Content starts
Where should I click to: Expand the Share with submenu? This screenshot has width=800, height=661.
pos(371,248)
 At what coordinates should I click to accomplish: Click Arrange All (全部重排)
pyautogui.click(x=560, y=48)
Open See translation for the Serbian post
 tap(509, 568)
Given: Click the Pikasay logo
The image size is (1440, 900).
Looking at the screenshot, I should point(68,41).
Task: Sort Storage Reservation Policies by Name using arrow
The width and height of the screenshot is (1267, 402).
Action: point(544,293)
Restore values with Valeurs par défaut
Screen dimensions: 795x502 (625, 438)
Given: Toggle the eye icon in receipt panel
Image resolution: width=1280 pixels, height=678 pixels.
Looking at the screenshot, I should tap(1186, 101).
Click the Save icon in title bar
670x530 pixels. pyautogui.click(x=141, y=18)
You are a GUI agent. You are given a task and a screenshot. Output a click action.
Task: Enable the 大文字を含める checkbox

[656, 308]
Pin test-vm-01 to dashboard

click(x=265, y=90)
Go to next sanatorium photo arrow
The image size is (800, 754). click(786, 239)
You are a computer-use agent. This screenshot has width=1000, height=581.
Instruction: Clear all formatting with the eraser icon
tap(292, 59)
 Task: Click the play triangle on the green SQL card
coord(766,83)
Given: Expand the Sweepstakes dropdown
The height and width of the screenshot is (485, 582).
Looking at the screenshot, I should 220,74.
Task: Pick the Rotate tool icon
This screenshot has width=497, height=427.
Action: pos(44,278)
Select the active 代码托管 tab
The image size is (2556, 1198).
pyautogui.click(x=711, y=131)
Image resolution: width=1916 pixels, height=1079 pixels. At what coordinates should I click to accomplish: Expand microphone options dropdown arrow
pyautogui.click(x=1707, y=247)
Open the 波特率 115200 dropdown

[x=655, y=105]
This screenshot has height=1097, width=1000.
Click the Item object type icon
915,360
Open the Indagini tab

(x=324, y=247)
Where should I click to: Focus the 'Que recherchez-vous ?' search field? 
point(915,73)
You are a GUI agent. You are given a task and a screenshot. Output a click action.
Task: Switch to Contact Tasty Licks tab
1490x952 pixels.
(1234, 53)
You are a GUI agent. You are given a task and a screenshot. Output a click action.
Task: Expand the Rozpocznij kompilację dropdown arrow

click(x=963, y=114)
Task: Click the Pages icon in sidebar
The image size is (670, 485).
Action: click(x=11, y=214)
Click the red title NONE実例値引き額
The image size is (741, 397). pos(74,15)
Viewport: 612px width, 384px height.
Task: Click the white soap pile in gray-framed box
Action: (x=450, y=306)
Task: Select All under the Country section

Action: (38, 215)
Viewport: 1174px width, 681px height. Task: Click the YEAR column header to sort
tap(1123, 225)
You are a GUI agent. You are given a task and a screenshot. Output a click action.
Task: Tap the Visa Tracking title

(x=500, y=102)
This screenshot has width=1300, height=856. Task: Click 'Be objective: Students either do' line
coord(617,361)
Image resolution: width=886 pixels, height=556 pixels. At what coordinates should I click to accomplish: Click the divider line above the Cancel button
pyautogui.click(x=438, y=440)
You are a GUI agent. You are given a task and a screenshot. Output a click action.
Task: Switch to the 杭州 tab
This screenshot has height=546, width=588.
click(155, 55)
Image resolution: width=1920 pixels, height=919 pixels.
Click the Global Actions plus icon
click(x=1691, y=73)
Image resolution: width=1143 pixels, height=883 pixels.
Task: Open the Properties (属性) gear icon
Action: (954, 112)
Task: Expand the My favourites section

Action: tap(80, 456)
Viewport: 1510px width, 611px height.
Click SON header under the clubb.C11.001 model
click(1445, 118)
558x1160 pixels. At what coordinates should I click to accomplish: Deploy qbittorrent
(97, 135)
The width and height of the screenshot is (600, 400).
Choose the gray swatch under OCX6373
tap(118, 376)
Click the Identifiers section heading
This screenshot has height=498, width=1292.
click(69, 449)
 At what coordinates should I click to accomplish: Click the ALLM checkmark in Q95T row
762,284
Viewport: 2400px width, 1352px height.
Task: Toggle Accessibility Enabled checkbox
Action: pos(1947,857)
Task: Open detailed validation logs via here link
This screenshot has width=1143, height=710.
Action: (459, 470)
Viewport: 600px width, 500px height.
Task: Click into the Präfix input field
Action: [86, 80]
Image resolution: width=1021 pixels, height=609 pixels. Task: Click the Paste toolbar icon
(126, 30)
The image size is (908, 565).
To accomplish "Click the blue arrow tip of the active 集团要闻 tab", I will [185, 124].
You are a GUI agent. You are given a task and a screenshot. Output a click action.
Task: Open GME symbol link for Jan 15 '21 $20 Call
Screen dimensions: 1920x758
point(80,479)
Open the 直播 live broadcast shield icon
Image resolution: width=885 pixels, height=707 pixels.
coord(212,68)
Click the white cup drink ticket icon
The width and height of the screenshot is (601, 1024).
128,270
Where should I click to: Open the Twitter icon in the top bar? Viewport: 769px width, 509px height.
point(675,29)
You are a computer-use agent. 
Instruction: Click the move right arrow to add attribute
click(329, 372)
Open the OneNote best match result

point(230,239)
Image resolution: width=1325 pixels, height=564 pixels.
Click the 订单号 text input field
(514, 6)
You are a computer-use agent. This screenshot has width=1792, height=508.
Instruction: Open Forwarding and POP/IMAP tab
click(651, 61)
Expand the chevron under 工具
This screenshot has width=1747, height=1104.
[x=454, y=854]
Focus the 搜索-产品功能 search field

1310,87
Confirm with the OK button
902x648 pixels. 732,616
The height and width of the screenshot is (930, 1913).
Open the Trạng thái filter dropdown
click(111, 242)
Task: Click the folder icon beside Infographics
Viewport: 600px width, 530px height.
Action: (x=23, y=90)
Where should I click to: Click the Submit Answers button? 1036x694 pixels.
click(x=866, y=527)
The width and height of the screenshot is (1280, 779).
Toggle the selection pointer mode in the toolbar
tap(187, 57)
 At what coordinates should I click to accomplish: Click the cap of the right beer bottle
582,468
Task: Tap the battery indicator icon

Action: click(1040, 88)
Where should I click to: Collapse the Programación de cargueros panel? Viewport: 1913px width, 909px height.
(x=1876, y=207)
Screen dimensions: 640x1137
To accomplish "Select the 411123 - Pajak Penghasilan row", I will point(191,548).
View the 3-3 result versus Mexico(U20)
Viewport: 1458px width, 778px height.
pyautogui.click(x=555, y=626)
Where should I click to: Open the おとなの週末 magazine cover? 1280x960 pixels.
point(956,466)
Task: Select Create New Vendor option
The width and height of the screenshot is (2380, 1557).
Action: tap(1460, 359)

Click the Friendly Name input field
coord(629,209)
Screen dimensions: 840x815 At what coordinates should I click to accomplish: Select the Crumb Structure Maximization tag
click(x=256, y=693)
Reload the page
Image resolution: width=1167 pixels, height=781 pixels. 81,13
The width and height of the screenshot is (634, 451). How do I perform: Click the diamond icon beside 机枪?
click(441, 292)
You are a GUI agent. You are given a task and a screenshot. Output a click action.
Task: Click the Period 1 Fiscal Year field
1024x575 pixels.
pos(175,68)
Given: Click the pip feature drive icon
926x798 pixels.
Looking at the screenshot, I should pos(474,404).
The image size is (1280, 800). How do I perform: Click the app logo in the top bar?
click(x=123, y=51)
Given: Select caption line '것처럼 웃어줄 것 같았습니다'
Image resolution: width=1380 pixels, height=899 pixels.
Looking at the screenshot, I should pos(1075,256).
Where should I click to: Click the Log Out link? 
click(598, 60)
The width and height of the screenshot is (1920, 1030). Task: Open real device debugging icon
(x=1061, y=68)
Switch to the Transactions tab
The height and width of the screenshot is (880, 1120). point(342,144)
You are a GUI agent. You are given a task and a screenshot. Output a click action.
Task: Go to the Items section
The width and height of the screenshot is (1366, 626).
Content ends
## Your objective
Repeat what the records above say. Use their exact words.

## Answer to this problem
Where should I click to: Expand the Share with submenu? This screenshot has width=800, height=661.
pos(371,248)
 At what coordinates should I click to accomplish: Click Arrange All (全部重排)
pyautogui.click(x=560, y=48)
Open See translation for the Serbian post
 tap(509, 568)
Given: Click the Pikasay logo
The image size is (1440, 900).
Looking at the screenshot, I should point(68,41).
Task: Sort Storage Reservation Policies by Name using arrow
The width and height of the screenshot is (1267, 402).
Action: point(544,293)
Restore values with Valeurs par défaut
Screen dimensions: 795x502 (625, 438)
Given: Toggle the eye icon in receipt panel
Image resolution: width=1280 pixels, height=678 pixels.
Looking at the screenshot, I should tap(1186, 101).
Click the Save icon in title bar
670x530 pixels. pyautogui.click(x=141, y=18)
You are a GUI agent. You are given a task and a screenshot. Output a click action.
Task: Enable the 大文字を含める checkbox

[656, 308]
Pin test-vm-01 to dashboard

click(x=265, y=90)
Go to next sanatorium photo arrow
The image size is (800, 754). click(786, 239)
You are a computer-use agent. This screenshot has width=1000, height=581.
Instruction: Clear all formatting with the eraser icon
tap(292, 59)
 Task: Click the play triangle on the green SQL card
coord(766,83)
Given: Expand the Sweepstakes dropdown
The height and width of the screenshot is (485, 582).
Looking at the screenshot, I should 220,74.
Task: Pick the Rotate tool icon
This screenshot has width=497, height=427.
Action: pos(44,278)
Select the active 代码托管 tab
The image size is (2556, 1198).
pyautogui.click(x=711, y=131)
Image resolution: width=1916 pixels, height=1079 pixels. At what coordinates should I click to accomplish: Expand microphone options dropdown arrow
pyautogui.click(x=1707, y=247)
Open the 波特率 115200 dropdown

[x=655, y=105]
This screenshot has height=1097, width=1000.
Click the Item object type icon
915,360
Open the Indagini tab

(x=324, y=247)
Where should I click to: Focus the 'Que recherchez-vous ?' search field? 
point(915,73)
You are a GUI agent. You are given a task and a screenshot. Output a click action.
Task: Switch to Contact Tasty Licks tab
1490x952 pixels.
(1234, 53)
You are a GUI agent. You are given a task and a screenshot. Output a click action.
Task: Expand the Rozpocznij kompilację dropdown arrow

click(x=963, y=114)
Task: Click the Pages icon in sidebar
The image size is (670, 485).
Action: click(x=11, y=214)
Click the red title NONE実例値引き額
The image size is (741, 397). pos(74,15)
Viewport: 612px width, 384px height.
Task: Click the white soap pile in gray-framed box
Action: (x=450, y=306)
Task: Select All under the Country section

Action: (38, 215)
Viewport: 1174px width, 681px height. Task: Click the YEAR column header to sort
tap(1123, 225)
You are a GUI agent. You are given a task and a screenshot. Output a click action.
Task: Tap the Visa Tracking title

(x=500, y=102)
This screenshot has width=1300, height=856. Task: Click 'Be objective: Students either do' line
coord(617,361)
Image resolution: width=886 pixels, height=556 pixels. At what coordinates should I click to accomplish: Click the divider line above the Cancel button
pyautogui.click(x=438, y=440)
You are a GUI agent. You are given a task and a screenshot. Output a click action.
Task: Switch to the 杭州 tab
This screenshot has height=546, width=588.
click(155, 55)
Image resolution: width=1920 pixels, height=919 pixels.
Click the Global Actions plus icon
click(x=1691, y=73)
Image resolution: width=1143 pixels, height=883 pixels.
Task: Open the Properties (属性) gear icon
Action: (954, 112)
Task: Expand the My favourites section

Action: tap(80, 456)
Viewport: 1510px width, 611px height.
Click SON header under the clubb.C11.001 model
click(1445, 118)
558x1160 pixels. At what coordinates should I click to accomplish: Deploy qbittorrent
(97, 135)
The width and height of the screenshot is (600, 400).
Choose the gray swatch under OCX6373
tap(118, 376)
Click the Identifiers section heading
This screenshot has height=498, width=1292.
click(69, 449)
 At what coordinates should I click to accomplish: Click the ALLM checkmark in Q95T row
762,284
Viewport: 2400px width, 1352px height.
Task: Toggle Accessibility Enabled checkbox
Action: pos(1947,857)
Task: Open detailed validation logs via here link
This screenshot has width=1143, height=710.
Action: (459, 470)
Viewport: 600px width, 500px height.
Task: Click into the Präfix input field
Action: [86, 80]
Image resolution: width=1021 pixels, height=609 pixels. Task: Click the Paste toolbar icon
(126, 30)
The image size is (908, 565).
To accomplish "Click the blue arrow tip of the active 集团要闻 tab", I will [185, 124].
You are a GUI agent. You are given a task and a screenshot. Output a click action.
Task: Open GME symbol link for Jan 15 '21 $20 Call
Screen dimensions: 1920x758
point(80,479)
Open the 直播 live broadcast shield icon
Image resolution: width=885 pixels, height=707 pixels.
coord(212,68)
Click the white cup drink ticket icon
The width and height of the screenshot is (601, 1024).
128,270
Where should I click to: Open the Twitter icon in the top bar? Viewport: 769px width, 509px height.
point(675,29)
You are a computer-use agent. 
Instruction: Click the move right arrow to add attribute
click(329, 372)
Open the OneNote best match result

point(230,239)
Image resolution: width=1325 pixels, height=564 pixels.
Click the 订单号 text input field
(514, 6)
You are a computer-use agent. This screenshot has width=1792, height=508.
Instruction: Open Forwarding and POP/IMAP tab
click(651, 61)
Expand the chevron under 工具
This screenshot has width=1747, height=1104.
[x=454, y=854]
Focus the 搜索-产品功能 search field

1310,87
Confirm with the OK button
902x648 pixels. 732,616
The height and width of the screenshot is (930, 1913).
Open the Trạng thái filter dropdown
click(111, 242)
Task: Click the folder icon beside Infographics
Viewport: 600px width, 530px height.
Action: (x=23, y=90)
Where should I click to: Click the Submit Answers button? 1036x694 pixels.
click(x=866, y=527)
The width and height of the screenshot is (1280, 779).
Toggle the selection pointer mode in the toolbar
tap(187, 57)
 At what coordinates should I click to accomplish: Click the cap of the right beer bottle
582,468
Task: Tap the battery indicator icon

Action: click(1040, 88)
Where should I click to: Collapse the Programación de cargueros panel? Viewport: 1913px width, 909px height.
(x=1876, y=207)
Screen dimensions: 640x1137
To accomplish "Select the 411123 - Pajak Penghasilan row", I will point(191,548).
View the 3-3 result versus Mexico(U20)
Viewport: 1458px width, 778px height.
pyautogui.click(x=555, y=626)
Where should I click to: Open the おとなの週末 magazine cover? 1280x960 pixels.
point(956,466)
Task: Select Create New Vendor option
The width and height of the screenshot is (2380, 1557).
Action: tap(1460, 359)

Click the Friendly Name input field
coord(629,209)
Screen dimensions: 840x815 At what coordinates should I click to accomplish: Select the Crumb Structure Maximization tag
click(x=256, y=693)
Reload the page
Image resolution: width=1167 pixels, height=781 pixels. 81,13
The width and height of the screenshot is (634, 451). How do I perform: Click the diamond icon beside 机枪?
click(441, 292)
You are a GUI agent. You are given a task and a screenshot. Output a click action.
Task: Click the Period 1 Fiscal Year field
1024x575 pixels.
pos(175,68)
Given: Click the pip feature drive icon
926x798 pixels.
Looking at the screenshot, I should pos(474,404).
The image size is (1280, 800). How do I perform: Click the app logo in the top bar?
click(x=123, y=51)
Given: Select caption line '것처럼 웃어줄 것 같았습니다'
Image resolution: width=1380 pixels, height=899 pixels.
Looking at the screenshot, I should pos(1075,256).
Where should I click to: Click the Log Out link? 
click(598, 60)
The width and height of the screenshot is (1920, 1030). Task: Open real device debugging icon
(x=1061, y=68)
Switch to the Transactions tab
The height and width of the screenshot is (880, 1120). point(342,144)
You are a GUI agent. You are given a task and a screenshot. Output a click action.
Task: Go to the Items section
The width and height of the screenshot is (1366, 626).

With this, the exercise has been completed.